Lauryn Hill Releases First Solo Album
1998Fugees member Lauryn Hill releases her solo album, The Miseducation of Lauryn Hill. It becomes the first hip-hop album to win the Grammy for Album of the Year.
Hill was 13 when she won over the Apollo Theater crowd in 1988 singing "Who's Lovin' You." A few years later, she formed the Fugees, where she learned how to turn her poetry into rap. Fully-formed as a singer, rapper and lyricist, her talents helped make their 1996 album The Score one of the top-sellers of the decade, with her rendition of "Killing Me Softly" the top UK single of the year and one of the most-played tracks on American radio. The Fugees, whose volatile mix was exacerbated by their sudden success, split up in 1997, with the three members pursuing solo careers. Hill applied her skills as a musical polymath to Aretha Franklin's "A Rose Is Still a Rose," co-writing and co-producing the track, and also directing the video. Franklin called it "two powerful sisters working together," and made it the title track to her album, released in March 1998. Five months later, Hill issues The Miseducation of Lauryn Hill, a transgressive album where she lets loose on topics of racism, empowerment, and a ravenous music industry that tried to talk her into putting motherhood aside for the sake of her career (her second child, Selah, is born two months later). The album goes to #1 in America, where it sells over 8 million copies.
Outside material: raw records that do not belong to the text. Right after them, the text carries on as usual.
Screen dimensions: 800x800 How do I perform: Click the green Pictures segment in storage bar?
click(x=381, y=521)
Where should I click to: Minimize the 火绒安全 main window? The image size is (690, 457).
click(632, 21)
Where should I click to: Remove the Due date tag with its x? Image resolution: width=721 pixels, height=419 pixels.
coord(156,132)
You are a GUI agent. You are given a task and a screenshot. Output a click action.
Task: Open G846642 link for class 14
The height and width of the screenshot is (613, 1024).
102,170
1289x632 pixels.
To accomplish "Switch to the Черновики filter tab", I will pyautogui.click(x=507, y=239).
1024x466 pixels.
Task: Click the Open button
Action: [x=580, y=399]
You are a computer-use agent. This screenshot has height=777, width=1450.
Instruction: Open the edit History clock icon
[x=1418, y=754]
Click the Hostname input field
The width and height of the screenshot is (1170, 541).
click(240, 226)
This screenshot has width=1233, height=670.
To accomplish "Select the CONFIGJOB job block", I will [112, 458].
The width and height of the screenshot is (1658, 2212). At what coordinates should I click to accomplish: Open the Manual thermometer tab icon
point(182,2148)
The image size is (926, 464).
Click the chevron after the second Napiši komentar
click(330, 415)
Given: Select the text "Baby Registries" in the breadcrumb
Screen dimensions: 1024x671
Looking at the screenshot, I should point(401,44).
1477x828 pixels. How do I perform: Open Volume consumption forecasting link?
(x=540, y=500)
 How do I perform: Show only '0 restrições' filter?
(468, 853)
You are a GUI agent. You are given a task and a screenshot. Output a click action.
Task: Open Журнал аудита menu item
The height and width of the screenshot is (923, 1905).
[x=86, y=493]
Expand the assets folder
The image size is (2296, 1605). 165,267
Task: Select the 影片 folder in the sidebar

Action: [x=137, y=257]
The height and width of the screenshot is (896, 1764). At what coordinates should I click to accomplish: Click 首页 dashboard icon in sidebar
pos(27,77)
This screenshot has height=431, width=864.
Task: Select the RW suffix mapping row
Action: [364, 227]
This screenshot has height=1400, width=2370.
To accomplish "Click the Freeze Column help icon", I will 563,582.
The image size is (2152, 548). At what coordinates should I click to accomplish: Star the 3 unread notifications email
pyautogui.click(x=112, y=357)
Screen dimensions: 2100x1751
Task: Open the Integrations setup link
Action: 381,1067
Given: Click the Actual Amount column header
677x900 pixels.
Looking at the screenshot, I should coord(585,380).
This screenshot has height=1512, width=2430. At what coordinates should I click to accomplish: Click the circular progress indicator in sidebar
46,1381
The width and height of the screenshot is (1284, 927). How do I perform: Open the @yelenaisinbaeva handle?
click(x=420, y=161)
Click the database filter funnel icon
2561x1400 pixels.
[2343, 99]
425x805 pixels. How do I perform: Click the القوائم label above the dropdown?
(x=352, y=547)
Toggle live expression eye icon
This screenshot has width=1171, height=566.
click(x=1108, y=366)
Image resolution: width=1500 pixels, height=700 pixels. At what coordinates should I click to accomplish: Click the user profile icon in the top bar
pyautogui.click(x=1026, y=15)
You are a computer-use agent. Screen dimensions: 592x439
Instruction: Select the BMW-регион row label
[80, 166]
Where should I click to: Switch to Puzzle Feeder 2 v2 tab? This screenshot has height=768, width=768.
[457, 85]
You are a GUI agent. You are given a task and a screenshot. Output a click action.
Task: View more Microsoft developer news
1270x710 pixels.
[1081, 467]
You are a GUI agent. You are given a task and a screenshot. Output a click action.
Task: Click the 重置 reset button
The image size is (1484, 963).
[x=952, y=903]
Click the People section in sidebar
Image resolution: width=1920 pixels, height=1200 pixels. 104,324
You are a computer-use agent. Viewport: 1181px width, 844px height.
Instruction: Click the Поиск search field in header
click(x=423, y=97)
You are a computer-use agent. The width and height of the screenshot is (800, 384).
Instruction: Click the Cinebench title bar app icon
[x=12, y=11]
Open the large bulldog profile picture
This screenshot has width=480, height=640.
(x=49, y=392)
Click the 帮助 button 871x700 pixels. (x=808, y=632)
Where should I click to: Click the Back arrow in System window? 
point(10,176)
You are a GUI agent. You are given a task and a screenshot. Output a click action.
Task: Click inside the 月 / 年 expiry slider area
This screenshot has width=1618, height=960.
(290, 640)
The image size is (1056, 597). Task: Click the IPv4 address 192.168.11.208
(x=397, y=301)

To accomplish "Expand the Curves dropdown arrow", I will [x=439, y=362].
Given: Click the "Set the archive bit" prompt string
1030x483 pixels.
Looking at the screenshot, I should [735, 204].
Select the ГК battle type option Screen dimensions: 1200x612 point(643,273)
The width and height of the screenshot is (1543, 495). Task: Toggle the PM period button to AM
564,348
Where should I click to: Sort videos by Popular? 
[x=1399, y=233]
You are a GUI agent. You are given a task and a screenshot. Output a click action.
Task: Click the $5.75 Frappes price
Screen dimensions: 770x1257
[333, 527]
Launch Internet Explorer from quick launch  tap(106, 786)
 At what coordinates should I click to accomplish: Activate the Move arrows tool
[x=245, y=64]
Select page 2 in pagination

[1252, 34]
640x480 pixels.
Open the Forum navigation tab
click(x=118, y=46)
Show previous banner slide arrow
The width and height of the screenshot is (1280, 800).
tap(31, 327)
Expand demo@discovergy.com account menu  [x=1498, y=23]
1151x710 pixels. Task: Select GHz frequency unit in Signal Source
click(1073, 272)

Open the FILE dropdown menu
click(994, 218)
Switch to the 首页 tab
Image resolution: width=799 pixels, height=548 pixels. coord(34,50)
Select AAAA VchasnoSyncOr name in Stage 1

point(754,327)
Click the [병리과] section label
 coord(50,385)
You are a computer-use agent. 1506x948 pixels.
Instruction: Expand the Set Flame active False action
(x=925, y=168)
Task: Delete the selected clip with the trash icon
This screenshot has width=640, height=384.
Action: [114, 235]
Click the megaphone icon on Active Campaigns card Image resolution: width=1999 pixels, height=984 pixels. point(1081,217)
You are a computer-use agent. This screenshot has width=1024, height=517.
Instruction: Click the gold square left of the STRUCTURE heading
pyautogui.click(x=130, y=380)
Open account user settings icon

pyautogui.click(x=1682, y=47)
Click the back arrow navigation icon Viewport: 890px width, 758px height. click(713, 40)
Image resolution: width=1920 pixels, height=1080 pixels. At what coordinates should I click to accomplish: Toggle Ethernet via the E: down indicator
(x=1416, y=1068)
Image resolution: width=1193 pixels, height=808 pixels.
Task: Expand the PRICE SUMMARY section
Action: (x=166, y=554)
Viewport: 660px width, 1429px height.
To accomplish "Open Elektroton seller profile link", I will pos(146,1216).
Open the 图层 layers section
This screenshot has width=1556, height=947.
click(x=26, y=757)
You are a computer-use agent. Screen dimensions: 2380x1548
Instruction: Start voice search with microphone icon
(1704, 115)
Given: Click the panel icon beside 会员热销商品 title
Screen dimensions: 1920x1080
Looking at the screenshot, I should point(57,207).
Awards and accolades pour in, and at the Grammy Awards, it takes Album of the Year, making it the first hip-hop release to do so (Hill wins a total of five awards at the ceremony, more than any other female artist has won in a single year). Hill soon retreats from the pubic eye, returning in 2001 with an MTV Unplugged special. Sporadic performances and reunions with the Fugees follow, but most of her time is devoted to raising her children, which number six by 2011.